WORK TASK: The line containing "The image size is (920, 435)." marks the start of the required copy, which runs to the final line of the entries; return those lines exactly, without any pictures.

DATASET CONTENT:
====================

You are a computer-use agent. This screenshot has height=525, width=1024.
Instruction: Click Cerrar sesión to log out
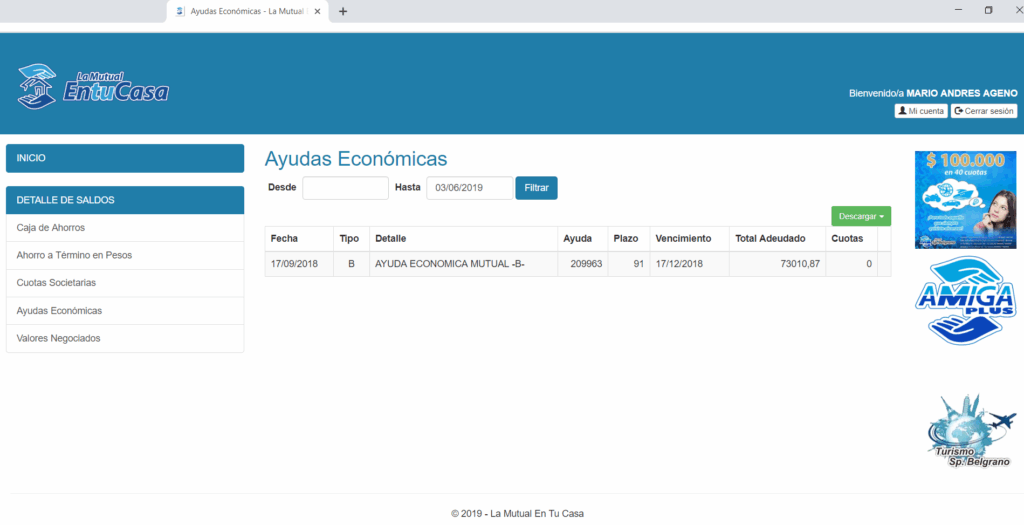tap(984, 111)
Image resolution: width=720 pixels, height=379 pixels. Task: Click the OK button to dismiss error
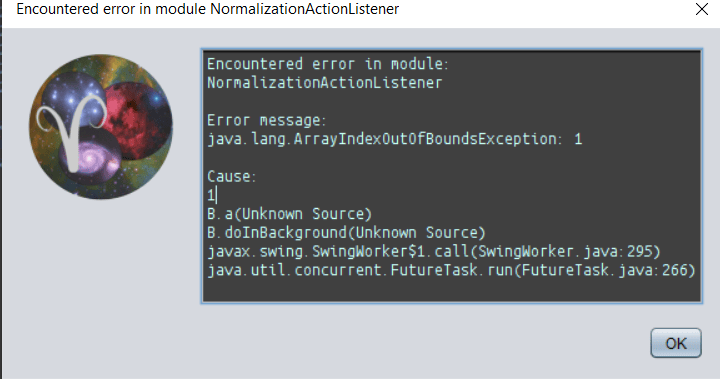pyautogui.click(x=675, y=343)
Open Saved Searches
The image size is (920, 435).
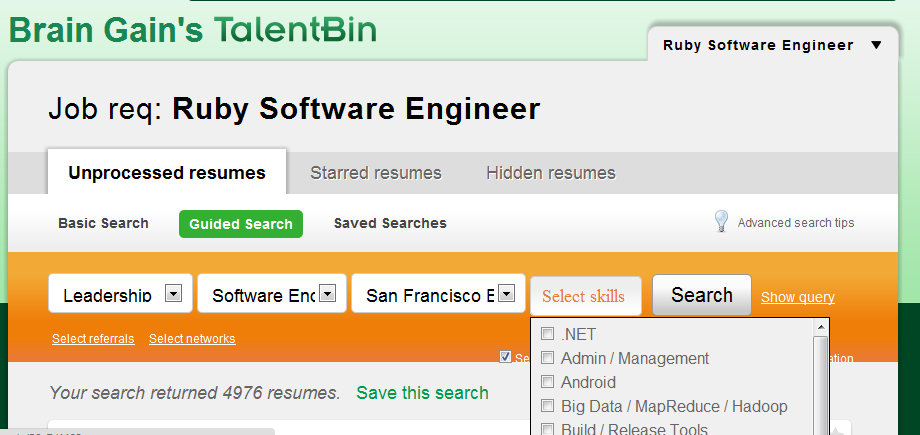pyautogui.click(x=390, y=223)
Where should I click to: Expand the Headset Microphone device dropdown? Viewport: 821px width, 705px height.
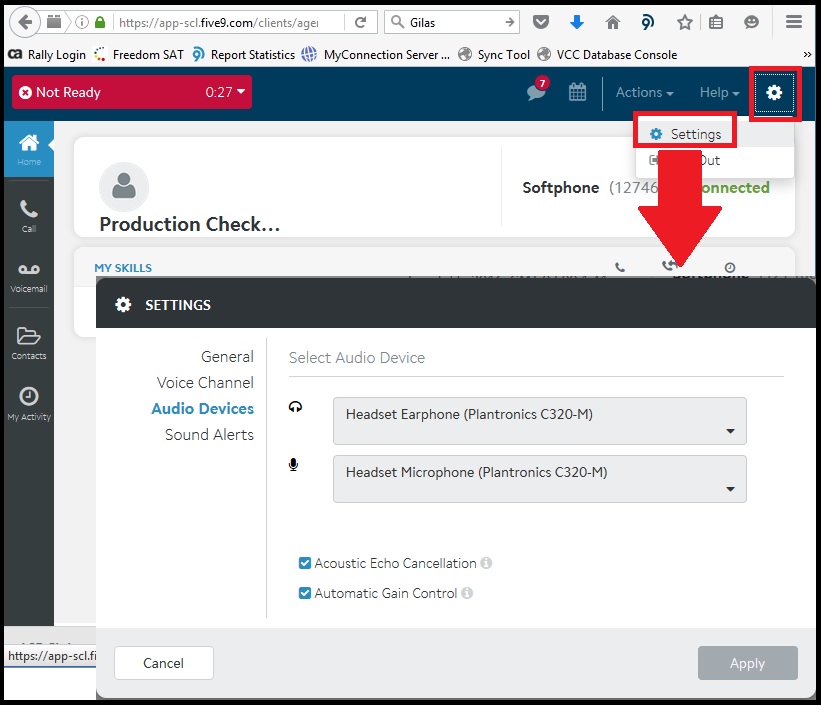[540, 479]
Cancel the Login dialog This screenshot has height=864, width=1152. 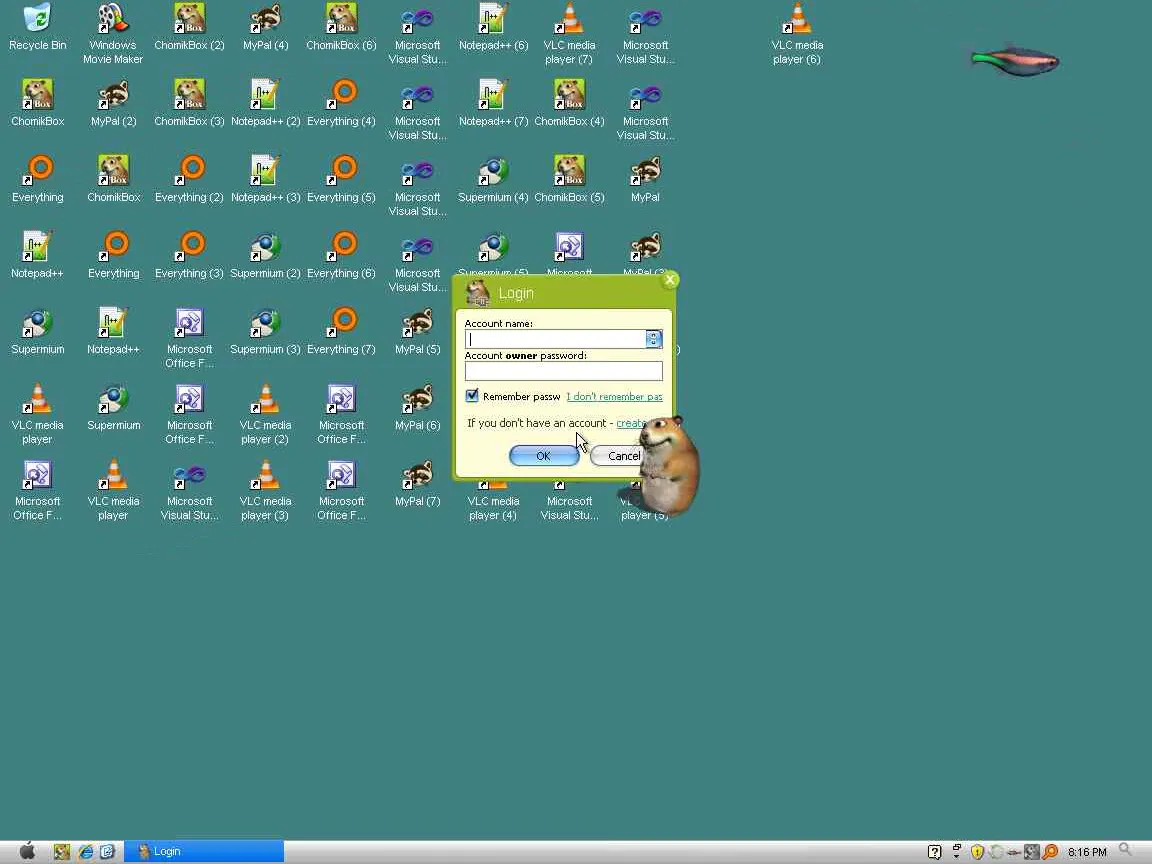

====================

YOUR RESPONSE:
The image size is (920, 435).
pyautogui.click(x=390, y=223)
Where should I click to: Expand the Headset Microphone device dropdown? Viewport: 821px width, 705px height.
[540, 479]
Cancel the Login dialog This screenshot has height=864, width=1152. 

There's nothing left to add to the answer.